Merkley and Wyden Announce Earthquake Early Warning System Grant for University of Oregon

Washington DC – Today, Oregon Senators Jeff Merkley and Ron Wyden announced that the U.S. Geological Survey (USGS) has awarded approximately $3.7 million to six universities, including the University of Oregon, to help advance an earthquake early warning system along the West Coast. The funding announced today will help improve the “ShakeAlert” system that would give people a precious few seconds to take action before the severe shaking from an earthquake arrives.  

“The Cascadia earthquake has the possibility of being the worst natural disaster in North American history and this funding will help make sure that our West Coast communities have the most up-to-date early warning system,” said Merkley. “We have to do everything we can to prepare for this potential disaster and it’s great knowing that the important work going on at the University of Oregon will help advance this system.”  

“Earthquakes are deadly serious business for the West Coast, which is why it’s crucial that the University of Oregon gets the funding it needs to continue its life-saving research,” Wyden said. “This funding will move the U of O closer to creating a fully developed early warning system that could save untold numbers of lives and give our communities up and down the coast and throughout the state more time to prepare for the worst.”

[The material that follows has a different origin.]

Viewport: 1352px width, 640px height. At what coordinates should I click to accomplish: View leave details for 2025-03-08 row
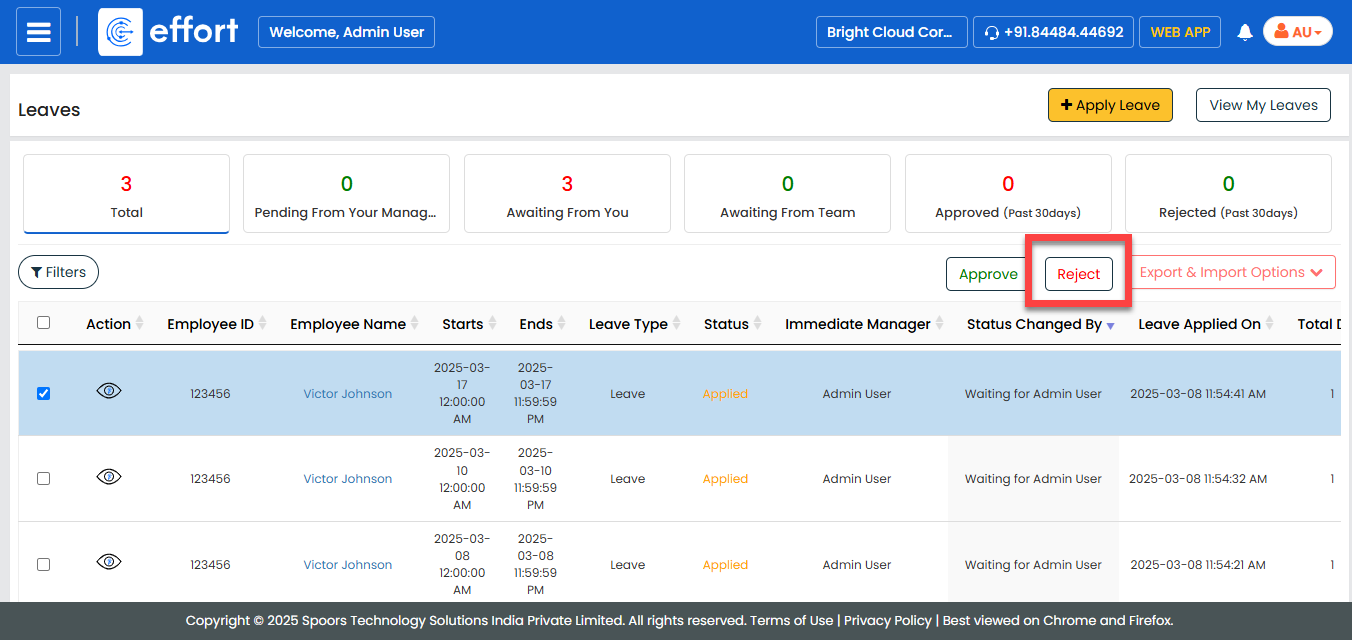tap(109, 563)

The $3.7 million announced today will go to California Institute of Technology, Central Washington University, University of California, Berkley, University of Oregon, University of Washington, and University of Nevada, Reno. The USGS and its six university partners will collaborate to improve the ShakeAlert system’s sensor and telemetry infrastructure across the West Coast of the United States. ShakeAlert is a new product of the USGS Advanced National Seismic System, a federation of national and regional earthquake monitoring networks throughout the country, including networks in southern California, northern California, and the Pacific Northwest.

The USGS estimates it will cost $38.3 million in capital investment to complete the ShakeAlert system on the West Coast to the point of issuing public alerts, and $16.1 million each year to operate and maintain it. This is in addition to current support for seismic and geodetic networks.